You make assumptions you consider as correct and don't even seem to consider they are not.

And you're talking about curves that affect only JPEG... so I don't know what this has to do with the question.
I also don't know why you talk about rumors... there's just a discussion. There hasn't been any direct comparison by anyone using both cameras so it's all speculations (your comments and mine included).


I don't know what anything has to do with the discussion here.
You feel bullied using m43? I don't.
It seems that you take any comment here that doesn't agree with you as an attack about Olympus or m43.
It already happened in another topic when talking about the histogram... (for a comment that was applicable to any brand of camera)

I'll prefer to stop here and conclude that we cannot understand eachother. It's probably a communication thing, but I give up.
I've absolutely no problem discussing with people disagreeing with me (that's sometimes the most interesting ones)... but it has to be with someone open to discussion, not someone claiming that he's the only one with the truth.
@SojiOkita - I feel much the same about Siegfried's posts. I think he and I are probably agreeing with each other, but I get lost in his arguments because they're often complex and his style across comes as dogmatic.

This thread needn't have got controversial - it was just an opportunity to talk about sensor differences between the EM1.2 and the newer EM1X/ EM1.3. I think we all understand that definitive information is hard to find, so all that was needed was some polite chat based on whatever we can find. An online version of a chat over a pint down at the local pub!

There's no conspiracy or dark side rumour mill here!

■ INFORMATION PROVIDED:
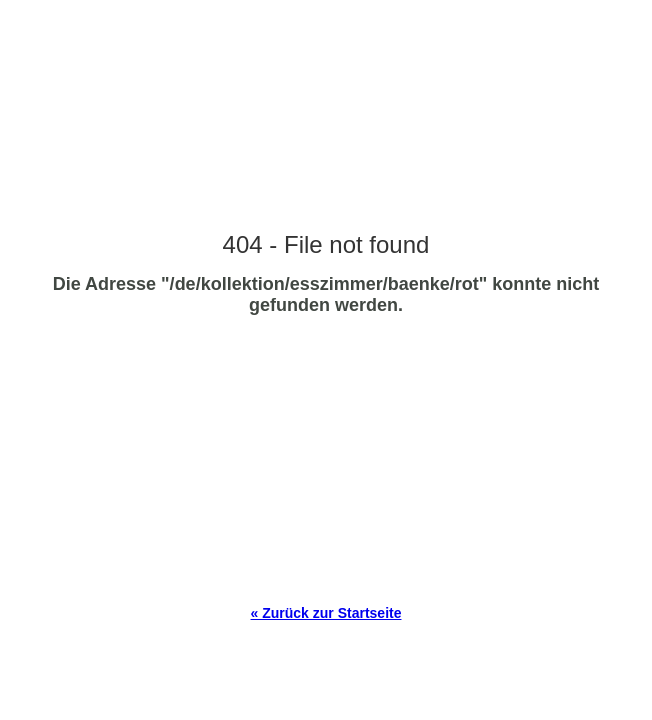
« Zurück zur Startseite (326, 613)
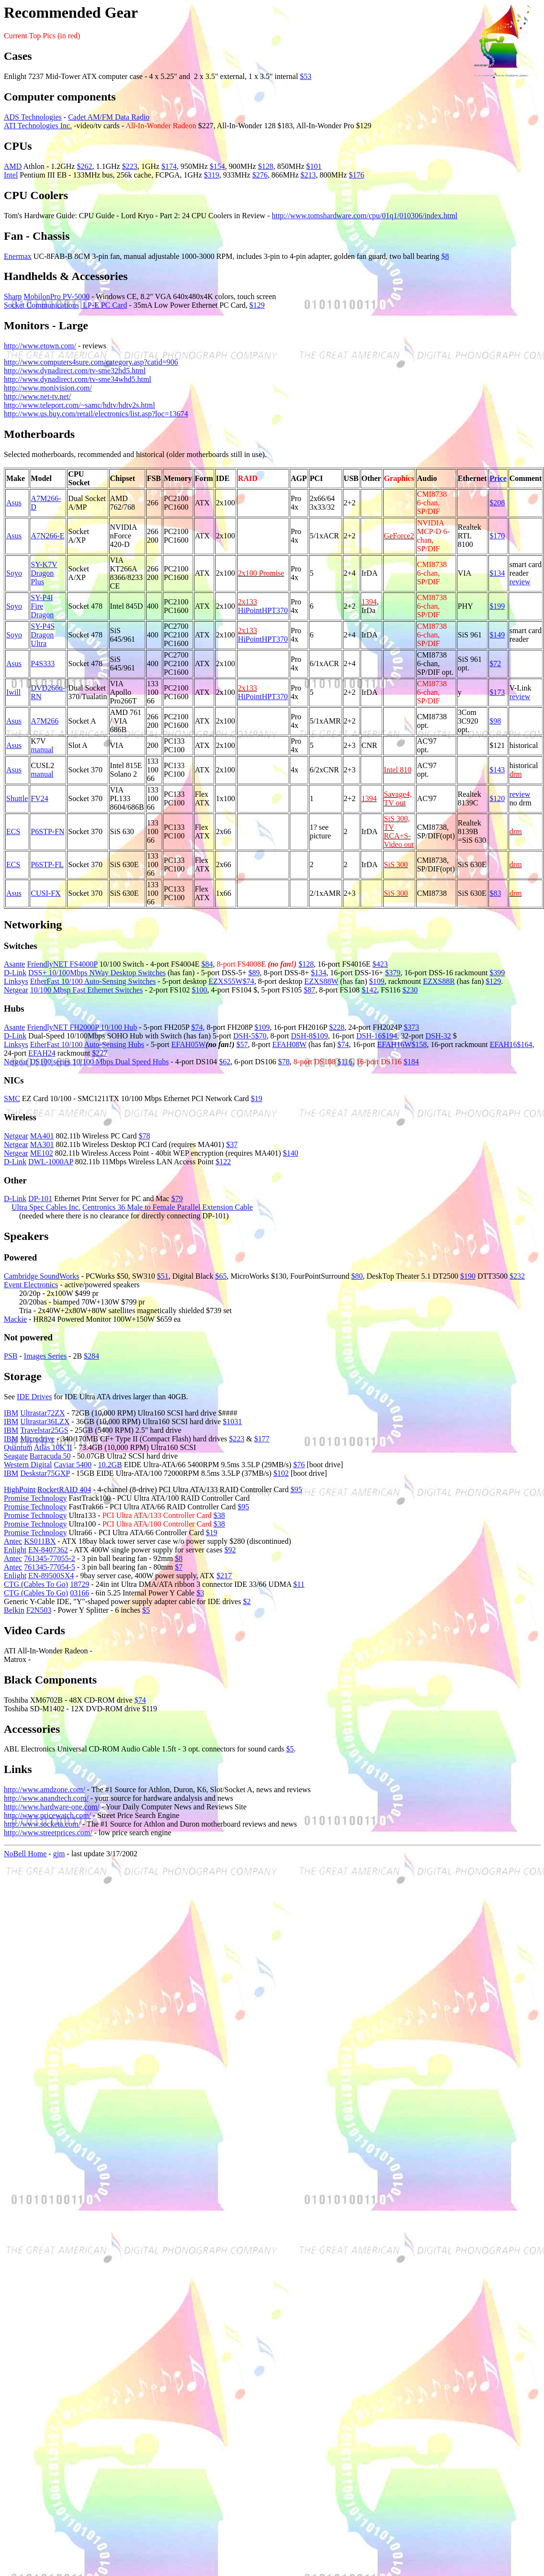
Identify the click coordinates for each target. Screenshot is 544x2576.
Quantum (18, 1447)
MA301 (42, 1144)
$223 (129, 166)
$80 (357, 1276)
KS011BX (40, 1541)
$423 (380, 964)
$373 (411, 1027)
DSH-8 (302, 1036)
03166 (79, 1593)
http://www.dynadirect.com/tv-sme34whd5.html (77, 379)
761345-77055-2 (49, 1558)
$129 (257, 305)
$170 (497, 536)
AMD (13, 166)
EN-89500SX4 (51, 1576)
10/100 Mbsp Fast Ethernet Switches (86, 990)
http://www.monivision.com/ (48, 388)
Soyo (14, 573)
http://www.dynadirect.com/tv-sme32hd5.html (75, 371)
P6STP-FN (47, 831)
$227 (99, 1053)
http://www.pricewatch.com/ (47, 1815)
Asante (14, 964)
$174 (169, 166)
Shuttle (17, 798)
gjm (59, 1854)
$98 (495, 721)
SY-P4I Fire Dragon (42, 606)
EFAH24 (42, 1053)
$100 (199, 990)
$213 (308, 175)
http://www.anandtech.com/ (46, 1798)
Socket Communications (41, 305)
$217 (224, 1576)
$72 (495, 663)
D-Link (15, 973)
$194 (389, 1036)
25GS (59, 1430)
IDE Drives (34, 1397)
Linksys (16, 981)
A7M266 (44, 721)
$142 (369, 990)
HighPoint (19, 1489)
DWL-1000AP (50, 1162)
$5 (146, 1610)
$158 (419, 1044)
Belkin (14, 1610)
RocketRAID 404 (64, 1489)
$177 (262, 1439)
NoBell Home (25, 1854)
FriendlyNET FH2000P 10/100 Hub (82, 1027)
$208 (497, 503)
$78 (284, 1062)
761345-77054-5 (49, 1567)
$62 (224, 1062)
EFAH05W (188, 1044)
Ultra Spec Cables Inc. (45, 1207)
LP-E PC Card (104, 305)
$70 (260, 1036)
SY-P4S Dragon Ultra (43, 634)
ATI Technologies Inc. (38, 126)
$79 (177, 1198)
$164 (524, 1044)
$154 (217, 166)
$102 (281, 1473)
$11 (298, 1584)
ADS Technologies (33, 117)
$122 (223, 1162)
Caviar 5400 (72, 1465)
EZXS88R (439, 981)
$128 (265, 166)
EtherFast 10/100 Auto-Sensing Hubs (87, 1044)
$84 (207, 964)
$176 (356, 175)
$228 (336, 1027)
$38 (219, 1515)
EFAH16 (503, 1044)
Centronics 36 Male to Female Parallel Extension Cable (167, 1207)
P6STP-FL (47, 864)
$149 (497, 635)
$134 (497, 573)
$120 (497, 798)
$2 (246, 1601)
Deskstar (33, 1473)
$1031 (232, 1421)
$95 (296, 1489)
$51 (163, 1276)
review (520, 582)
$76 (299, 1465)
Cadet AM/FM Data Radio (108, 117)
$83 (495, 893)
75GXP (58, 1473)
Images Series (45, 1356)
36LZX (58, 1421)
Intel (11, 175)
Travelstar (35, 1430)
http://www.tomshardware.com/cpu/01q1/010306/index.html (364, 216)
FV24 (39, 798)
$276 (260, 175)
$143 (497, 770)
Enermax (18, 256)
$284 (91, 1356)
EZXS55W (226, 981)
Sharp (13, 296)
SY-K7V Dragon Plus (44, 573)
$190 (468, 1276)
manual (42, 750)
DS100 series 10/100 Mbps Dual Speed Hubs (99, 1062)
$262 (84, 166)
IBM (11, 1413)
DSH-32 (438, 1036)
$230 (410, 990)
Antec (13, 1541)
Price (498, 478)
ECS (13, 831)
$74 (248, 981)
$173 (497, 692)
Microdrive (37, 1439)
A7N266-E (47, 536)
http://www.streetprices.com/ (48, 1833)
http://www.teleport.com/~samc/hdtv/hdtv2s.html (79, 405)
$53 (305, 76)
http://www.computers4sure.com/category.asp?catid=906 (91, 362)
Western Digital (28, 1465)
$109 (377, 981)
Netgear (16, 990)
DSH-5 (244, 1036)
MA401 (42, 1136)
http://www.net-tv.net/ (37, 396)
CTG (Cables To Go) (36, 1584)
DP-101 (40, 1198)
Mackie (15, 1319)
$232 (517, 1276)
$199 (497, 606)
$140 (290, 1153)
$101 (314, 166)
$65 (221, 1276)
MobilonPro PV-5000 (56, 296)
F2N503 (38, 1610)
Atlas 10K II (53, 1447)
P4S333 (43, 663)
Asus (14, 503)
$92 (230, 1550)
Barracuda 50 (50, 1456)
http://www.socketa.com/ (42, 1824)
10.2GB (110, 1465)
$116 (344, 1062)
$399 (497, 973)
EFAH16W (394, 1044)
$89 (254, 973)
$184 (411, 1062)
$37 (232, 1144)
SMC (12, 1098)
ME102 (41, 1153)
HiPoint (250, 610)
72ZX (56, 1413)
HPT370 (275, 610)
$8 (445, 256)
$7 (178, 1567)
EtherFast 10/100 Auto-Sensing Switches (93, 981)
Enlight (15, 1550)
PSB (10, 1356)
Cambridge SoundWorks (41, 1276)
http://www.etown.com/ (40, 346)
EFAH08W (289, 1044)
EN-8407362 (48, 1550)
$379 (392, 973)
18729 (79, 1584)
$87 (309, 990)
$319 (211, 175)
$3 (200, 1593)
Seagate (16, 1456)
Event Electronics (31, 1285)
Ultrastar (33, 1413)
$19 (256, 1098)
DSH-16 (369, 1036)
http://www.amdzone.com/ (44, 1789)
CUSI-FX (45, 893)
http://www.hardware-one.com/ (52, 1807)
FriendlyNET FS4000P (62, 964)
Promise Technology (35, 1498)
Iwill (13, 692)
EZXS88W (322, 981)
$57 (242, 1044)
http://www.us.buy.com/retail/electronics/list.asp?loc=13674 (96, 414)
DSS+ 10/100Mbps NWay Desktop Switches (97, 973)
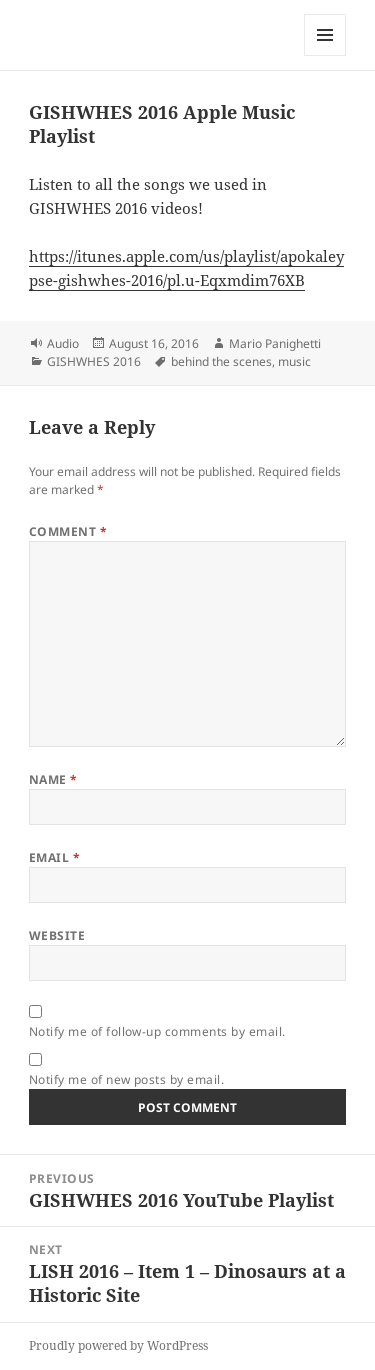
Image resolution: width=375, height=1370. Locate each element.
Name (53, 779)
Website (57, 935)
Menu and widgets (325, 55)
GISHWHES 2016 (94, 361)
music (294, 361)
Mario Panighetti (275, 343)
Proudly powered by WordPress (118, 1345)
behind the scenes (221, 361)
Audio (63, 343)
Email (54, 857)
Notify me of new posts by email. (126, 1079)
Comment (68, 531)
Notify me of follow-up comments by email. (157, 1031)
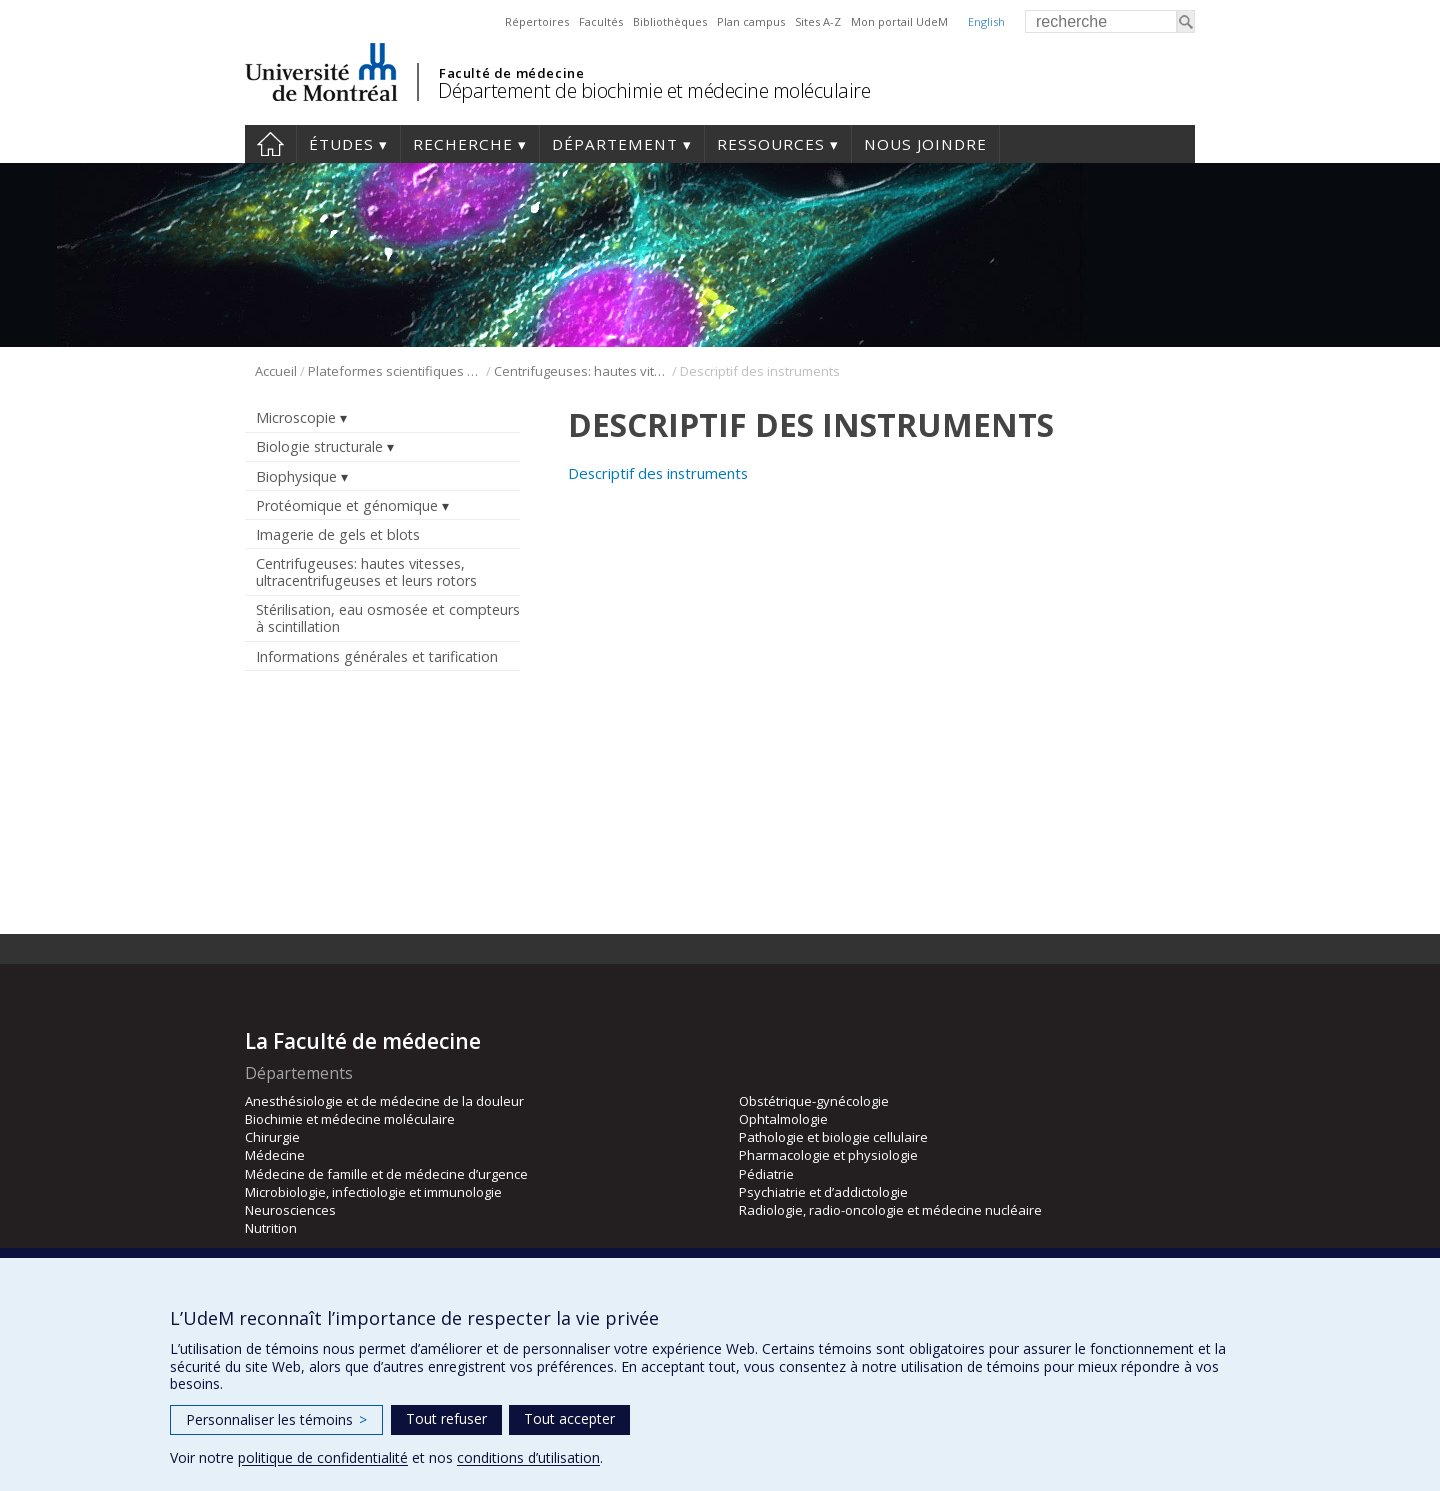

■ EXERCISE REQUIREMENTS:
According to the forum discussion, which cameras was the thread meant to compare sensor differences between? Rely only on the forum discussion to answer.

■ RESULT BELOW:
The EM1.2 and the newer EM1X/EM1.3.